Several admissions officers said when they see students who take community college courses instead of AP courses, they wonder if the student is trying to avoid the more challenging AP class. There are times when scheduling conflicts require a student to take a course at community college, but admissions officers are savvy about the strategies students sometimes use to lessen their workload. While some schools do look at the number of AP classes, others care more about quality and see some AP courses as "AP light."

Admissions officers have seen it all. When a student's activity list exceeded the number of hours in a week, the impression he created was not what he intended. Plus his counselor's letter didn't mention any of the activities.

A polished, beautifully written essay from a student whose writing score and English grades are weak and whose teacher recommendation says nothing about a gift for writing also raised a red flag.

Then there was the student who wrote that he wanted to attend Boston University because it's a member of the I.V. League. Since BU is not in the Ivy League and does not administer intravenous medication to students, this application was amusing but not successful.

Looking to the future, this is the first year that Penn is accepting the Common Application, and their numbers are up.

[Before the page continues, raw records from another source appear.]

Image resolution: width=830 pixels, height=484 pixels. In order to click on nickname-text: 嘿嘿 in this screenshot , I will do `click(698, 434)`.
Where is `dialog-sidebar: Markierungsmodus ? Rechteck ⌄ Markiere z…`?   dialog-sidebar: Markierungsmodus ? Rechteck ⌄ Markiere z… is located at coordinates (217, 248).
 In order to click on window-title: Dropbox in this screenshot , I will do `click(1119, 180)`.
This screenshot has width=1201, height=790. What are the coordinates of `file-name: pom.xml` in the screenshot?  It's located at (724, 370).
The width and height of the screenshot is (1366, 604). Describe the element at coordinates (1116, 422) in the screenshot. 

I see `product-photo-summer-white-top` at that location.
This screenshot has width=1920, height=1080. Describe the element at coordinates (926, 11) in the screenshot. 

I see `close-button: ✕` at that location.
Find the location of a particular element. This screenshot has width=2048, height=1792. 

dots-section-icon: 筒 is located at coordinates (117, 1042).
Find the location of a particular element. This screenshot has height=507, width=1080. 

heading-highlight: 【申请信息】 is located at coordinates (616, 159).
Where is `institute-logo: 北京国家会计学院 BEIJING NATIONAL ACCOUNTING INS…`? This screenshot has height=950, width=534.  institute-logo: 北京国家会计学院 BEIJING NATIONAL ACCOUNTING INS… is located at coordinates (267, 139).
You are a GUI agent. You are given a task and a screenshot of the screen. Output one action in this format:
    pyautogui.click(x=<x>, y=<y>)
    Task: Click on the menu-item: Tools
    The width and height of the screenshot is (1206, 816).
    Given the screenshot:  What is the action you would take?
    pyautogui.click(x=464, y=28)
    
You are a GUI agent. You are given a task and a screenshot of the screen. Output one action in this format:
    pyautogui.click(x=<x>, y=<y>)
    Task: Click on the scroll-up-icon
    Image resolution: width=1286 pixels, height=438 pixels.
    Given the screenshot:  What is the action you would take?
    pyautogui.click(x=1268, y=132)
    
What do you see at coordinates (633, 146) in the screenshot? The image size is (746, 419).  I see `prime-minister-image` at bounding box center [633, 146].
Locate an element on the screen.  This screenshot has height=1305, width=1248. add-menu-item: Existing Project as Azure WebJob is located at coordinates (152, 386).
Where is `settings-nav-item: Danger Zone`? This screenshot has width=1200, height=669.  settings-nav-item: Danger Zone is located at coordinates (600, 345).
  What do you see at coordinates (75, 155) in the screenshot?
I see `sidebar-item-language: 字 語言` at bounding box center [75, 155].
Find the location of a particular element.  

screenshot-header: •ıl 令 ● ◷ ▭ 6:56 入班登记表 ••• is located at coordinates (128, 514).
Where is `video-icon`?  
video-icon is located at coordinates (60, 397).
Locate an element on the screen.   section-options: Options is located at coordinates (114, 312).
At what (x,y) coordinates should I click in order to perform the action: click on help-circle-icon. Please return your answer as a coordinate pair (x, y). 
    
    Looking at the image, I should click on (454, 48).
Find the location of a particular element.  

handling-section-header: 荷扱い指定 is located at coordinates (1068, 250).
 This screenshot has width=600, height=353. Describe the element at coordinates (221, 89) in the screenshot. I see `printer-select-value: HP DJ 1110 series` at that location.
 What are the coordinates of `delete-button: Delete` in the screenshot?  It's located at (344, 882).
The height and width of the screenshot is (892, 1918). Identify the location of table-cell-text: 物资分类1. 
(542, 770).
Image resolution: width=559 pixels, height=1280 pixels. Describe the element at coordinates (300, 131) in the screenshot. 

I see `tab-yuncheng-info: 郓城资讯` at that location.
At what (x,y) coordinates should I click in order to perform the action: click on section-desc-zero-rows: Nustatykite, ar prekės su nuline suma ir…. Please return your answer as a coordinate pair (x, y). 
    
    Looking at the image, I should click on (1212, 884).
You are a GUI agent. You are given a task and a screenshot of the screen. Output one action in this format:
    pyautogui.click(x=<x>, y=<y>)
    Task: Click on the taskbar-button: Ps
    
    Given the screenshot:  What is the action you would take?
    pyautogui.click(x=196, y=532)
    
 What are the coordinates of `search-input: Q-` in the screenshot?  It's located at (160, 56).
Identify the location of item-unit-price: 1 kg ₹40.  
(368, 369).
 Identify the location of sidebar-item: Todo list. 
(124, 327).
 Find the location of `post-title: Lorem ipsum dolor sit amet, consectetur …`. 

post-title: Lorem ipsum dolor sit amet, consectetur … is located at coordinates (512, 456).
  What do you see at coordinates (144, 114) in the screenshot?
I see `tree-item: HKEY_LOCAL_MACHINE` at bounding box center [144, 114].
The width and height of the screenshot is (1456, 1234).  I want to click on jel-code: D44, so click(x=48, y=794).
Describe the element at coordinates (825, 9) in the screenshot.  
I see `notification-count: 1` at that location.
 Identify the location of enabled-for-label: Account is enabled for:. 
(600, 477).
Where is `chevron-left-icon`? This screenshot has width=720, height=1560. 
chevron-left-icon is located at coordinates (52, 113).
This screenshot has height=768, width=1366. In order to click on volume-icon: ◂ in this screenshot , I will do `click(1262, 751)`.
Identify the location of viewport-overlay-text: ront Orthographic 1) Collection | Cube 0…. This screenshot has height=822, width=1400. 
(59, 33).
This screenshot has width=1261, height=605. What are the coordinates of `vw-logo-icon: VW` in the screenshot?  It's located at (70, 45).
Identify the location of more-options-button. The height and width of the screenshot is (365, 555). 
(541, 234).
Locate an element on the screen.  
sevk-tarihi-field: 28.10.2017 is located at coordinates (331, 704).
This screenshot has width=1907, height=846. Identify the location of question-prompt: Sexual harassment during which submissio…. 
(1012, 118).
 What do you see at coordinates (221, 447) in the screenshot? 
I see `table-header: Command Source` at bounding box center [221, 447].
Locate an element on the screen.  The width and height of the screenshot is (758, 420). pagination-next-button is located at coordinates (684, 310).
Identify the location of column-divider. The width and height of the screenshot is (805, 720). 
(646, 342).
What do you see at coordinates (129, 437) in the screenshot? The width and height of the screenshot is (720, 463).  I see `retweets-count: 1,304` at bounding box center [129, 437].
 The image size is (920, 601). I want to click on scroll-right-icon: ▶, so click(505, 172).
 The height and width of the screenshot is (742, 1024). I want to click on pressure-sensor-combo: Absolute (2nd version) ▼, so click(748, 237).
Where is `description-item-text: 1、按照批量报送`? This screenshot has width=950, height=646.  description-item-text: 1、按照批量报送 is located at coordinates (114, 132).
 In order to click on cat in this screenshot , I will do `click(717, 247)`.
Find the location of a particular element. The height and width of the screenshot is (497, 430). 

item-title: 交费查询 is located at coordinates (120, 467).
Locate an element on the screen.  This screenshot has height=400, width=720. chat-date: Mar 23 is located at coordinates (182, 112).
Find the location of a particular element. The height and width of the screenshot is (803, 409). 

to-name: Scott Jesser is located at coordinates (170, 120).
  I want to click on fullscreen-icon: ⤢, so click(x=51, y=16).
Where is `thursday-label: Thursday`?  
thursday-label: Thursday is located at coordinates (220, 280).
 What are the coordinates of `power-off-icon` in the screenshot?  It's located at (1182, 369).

Stanford is moving to the Common Application next year, and they expect an increase in applications.

One admissions dean predicted that next year, when Harvard and Princeton no longer offer early admissions options, students who previously applied to one elite school will apply to many more. The schools won't be able to predict which students will enroll, so they will accept fewer students initially and rely more on the waiting list to fill in the freshman class.

On the good news front, Princeton just announced they won't raise tuition next year. Let's hope that's the start of a trend.